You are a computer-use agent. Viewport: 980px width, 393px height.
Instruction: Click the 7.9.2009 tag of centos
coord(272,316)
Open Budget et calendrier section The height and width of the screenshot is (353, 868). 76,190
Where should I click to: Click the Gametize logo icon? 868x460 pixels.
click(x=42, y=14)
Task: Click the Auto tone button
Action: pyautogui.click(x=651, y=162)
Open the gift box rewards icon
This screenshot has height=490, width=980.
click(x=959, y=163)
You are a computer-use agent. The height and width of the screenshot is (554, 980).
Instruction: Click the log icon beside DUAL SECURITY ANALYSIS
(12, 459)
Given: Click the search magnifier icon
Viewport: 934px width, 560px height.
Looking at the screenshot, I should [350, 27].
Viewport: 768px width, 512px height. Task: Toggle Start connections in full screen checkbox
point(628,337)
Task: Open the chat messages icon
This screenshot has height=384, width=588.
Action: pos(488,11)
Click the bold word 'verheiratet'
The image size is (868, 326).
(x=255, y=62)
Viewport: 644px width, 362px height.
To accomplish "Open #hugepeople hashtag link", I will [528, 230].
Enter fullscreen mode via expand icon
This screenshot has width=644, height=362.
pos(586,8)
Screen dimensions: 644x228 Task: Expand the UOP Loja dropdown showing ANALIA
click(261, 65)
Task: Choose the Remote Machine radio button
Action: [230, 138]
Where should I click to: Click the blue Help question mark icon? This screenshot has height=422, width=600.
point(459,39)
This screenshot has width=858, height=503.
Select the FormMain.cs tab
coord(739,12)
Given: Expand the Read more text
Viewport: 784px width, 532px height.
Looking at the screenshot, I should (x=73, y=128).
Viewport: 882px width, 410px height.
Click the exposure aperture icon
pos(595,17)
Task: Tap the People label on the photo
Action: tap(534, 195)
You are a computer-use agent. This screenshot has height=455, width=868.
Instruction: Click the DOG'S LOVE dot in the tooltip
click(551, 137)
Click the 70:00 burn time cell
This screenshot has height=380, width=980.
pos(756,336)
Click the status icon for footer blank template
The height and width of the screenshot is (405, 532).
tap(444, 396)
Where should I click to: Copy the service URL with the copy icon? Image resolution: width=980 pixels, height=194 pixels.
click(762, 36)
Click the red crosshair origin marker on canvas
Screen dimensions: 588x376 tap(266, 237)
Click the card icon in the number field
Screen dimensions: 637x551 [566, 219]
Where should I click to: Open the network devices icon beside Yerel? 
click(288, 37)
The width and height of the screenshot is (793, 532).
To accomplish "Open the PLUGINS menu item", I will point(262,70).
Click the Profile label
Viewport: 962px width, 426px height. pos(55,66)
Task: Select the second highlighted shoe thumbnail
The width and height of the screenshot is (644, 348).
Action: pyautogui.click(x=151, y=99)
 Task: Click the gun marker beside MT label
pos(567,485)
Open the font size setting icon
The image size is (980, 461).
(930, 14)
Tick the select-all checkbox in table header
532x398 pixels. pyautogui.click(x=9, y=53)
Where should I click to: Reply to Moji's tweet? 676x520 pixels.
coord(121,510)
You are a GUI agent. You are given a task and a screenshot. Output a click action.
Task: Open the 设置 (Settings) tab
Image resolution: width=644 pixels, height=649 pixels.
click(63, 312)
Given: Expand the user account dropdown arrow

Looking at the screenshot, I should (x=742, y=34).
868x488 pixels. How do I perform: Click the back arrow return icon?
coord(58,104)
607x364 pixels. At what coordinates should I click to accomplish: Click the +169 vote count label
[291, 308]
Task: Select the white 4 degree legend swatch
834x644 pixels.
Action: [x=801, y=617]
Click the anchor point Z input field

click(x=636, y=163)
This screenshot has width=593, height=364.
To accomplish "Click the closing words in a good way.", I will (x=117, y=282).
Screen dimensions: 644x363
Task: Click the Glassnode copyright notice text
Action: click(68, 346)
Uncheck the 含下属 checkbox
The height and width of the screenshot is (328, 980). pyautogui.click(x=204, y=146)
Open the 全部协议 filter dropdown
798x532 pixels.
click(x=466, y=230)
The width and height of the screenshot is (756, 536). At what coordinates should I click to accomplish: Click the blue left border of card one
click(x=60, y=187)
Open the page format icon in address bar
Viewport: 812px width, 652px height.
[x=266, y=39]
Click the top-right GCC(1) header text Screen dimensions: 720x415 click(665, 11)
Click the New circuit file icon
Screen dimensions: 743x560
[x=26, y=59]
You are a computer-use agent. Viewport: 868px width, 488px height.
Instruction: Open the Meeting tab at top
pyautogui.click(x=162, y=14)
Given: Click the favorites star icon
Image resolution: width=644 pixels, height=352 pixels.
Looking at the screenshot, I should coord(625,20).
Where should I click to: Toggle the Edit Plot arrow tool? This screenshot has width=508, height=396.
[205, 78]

**What to do**
Could you restate the listing above word for word, leaving nothing out?

**Output for this exercise**
You are a computer-use agent. Viewport: 980px width, 393px height.
Instruction: Click the 7.9.2009 tag of centos
coord(272,316)
Open Budget et calendrier section The height and width of the screenshot is (353, 868). 76,190
Where should I click to: Click the Gametize logo icon? 868x460 pixels.
click(x=42, y=14)
Task: Click the Auto tone button
Action: pyautogui.click(x=651, y=162)
Open the gift box rewards icon
This screenshot has height=490, width=980.
click(x=959, y=163)
You are a computer-use agent. The height and width of the screenshot is (554, 980).
Instruction: Click the log icon beside DUAL SECURITY ANALYSIS
(12, 459)
Given: Click the search magnifier icon
Viewport: 934px width, 560px height.
Looking at the screenshot, I should [350, 27].
Viewport: 768px width, 512px height. Task: Toggle Start connections in full screen checkbox
point(628,337)
Task: Open the chat messages icon
This screenshot has height=384, width=588.
Action: pos(488,11)
Click the bold word 'verheiratet'
The image size is (868, 326).
(x=255, y=62)
Viewport: 644px width, 362px height.
To accomplish "Open #hugepeople hashtag link", I will [528, 230].
Enter fullscreen mode via expand icon
This screenshot has width=644, height=362.
pos(586,8)
Screen dimensions: 644x228 Task: Expand the UOP Loja dropdown showing ANALIA
click(261, 65)
Task: Choose the Remote Machine radio button
Action: [230, 138]
Where should I click to: Click the blue Help question mark icon? This screenshot has height=422, width=600.
point(459,39)
This screenshot has width=858, height=503.
Select the FormMain.cs tab
coord(739,12)
Given: Expand the Read more text
Viewport: 784px width, 532px height.
Looking at the screenshot, I should (x=73, y=128).
Viewport: 882px width, 410px height.
Click the exposure aperture icon
pos(595,17)
Task: Tap the People label on the photo
Action: tap(534, 195)
You are a computer-use agent. This screenshot has height=455, width=868.
Instruction: Click the DOG'S LOVE dot in the tooltip
click(551, 137)
Click the 70:00 burn time cell
This screenshot has height=380, width=980.
pos(756,336)
Click the status icon for footer blank template
The height and width of the screenshot is (405, 532).
tap(444, 396)
Where should I click to: Copy the service URL with the copy icon? Image resolution: width=980 pixels, height=194 pixels.
click(762, 36)
Click the red crosshair origin marker on canvas
Screen dimensions: 588x376 tap(266, 237)
Click the card icon in the number field
Screen dimensions: 637x551 [566, 219]
Where should I click to: Open the network devices icon beside Yerel? 
click(288, 37)
The width and height of the screenshot is (793, 532).
To accomplish "Open the PLUGINS menu item", I will point(262,70).
Click the Profile label
Viewport: 962px width, 426px height. pos(55,66)
Task: Select the second highlighted shoe thumbnail
The width and height of the screenshot is (644, 348).
Action: pyautogui.click(x=151, y=99)
 Task: Click the gun marker beside MT label
pos(567,485)
Open the font size setting icon
The image size is (980, 461).
(930, 14)
Tick the select-all checkbox in table header
532x398 pixels. pyautogui.click(x=9, y=53)
Where should I click to: Reply to Moji's tweet? 676x520 pixels.
coord(121,510)
You are a GUI agent. You are given a task and a screenshot. Output a click action.
Task: Open the 设置 (Settings) tab
Image resolution: width=644 pixels, height=649 pixels.
click(63, 312)
Given: Expand the user account dropdown arrow

Looking at the screenshot, I should (x=742, y=34).
868x488 pixels. How do I perform: Click the back arrow return icon?
coord(58,104)
607x364 pixels. At what coordinates should I click to accomplish: Click the +169 vote count label
[291, 308]
Task: Select the white 4 degree legend swatch
834x644 pixels.
Action: [x=801, y=617]
Click the anchor point Z input field

click(x=636, y=163)
This screenshot has width=593, height=364.
To accomplish "Click the closing words in a good way.", I will (x=117, y=282).
Screen dimensions: 644x363
Task: Click the Glassnode copyright notice text
Action: click(68, 346)
Uncheck the 含下属 checkbox
The height and width of the screenshot is (328, 980). pyautogui.click(x=204, y=146)
Open the 全部协议 filter dropdown
798x532 pixels.
click(x=466, y=230)
The width and height of the screenshot is (756, 536). At what coordinates should I click to accomplish: Click the blue left border of card one
click(x=60, y=187)
Open the page format icon in address bar
Viewport: 812px width, 652px height.
[x=266, y=39]
Click the top-right GCC(1) header text Screen dimensions: 720x415 click(665, 11)
Click the New circuit file icon
Screen dimensions: 743x560
[x=26, y=59]
You are a computer-use agent. Viewport: 868px width, 488px height.
Instruction: Open the Meeting tab at top
pyautogui.click(x=162, y=14)
Given: Click the favorites star icon
Image resolution: width=644 pixels, height=352 pixels.
Looking at the screenshot, I should coord(625,20).
Where should I click to: Toggle the Edit Plot arrow tool? This screenshot has width=508, height=396.
[205, 78]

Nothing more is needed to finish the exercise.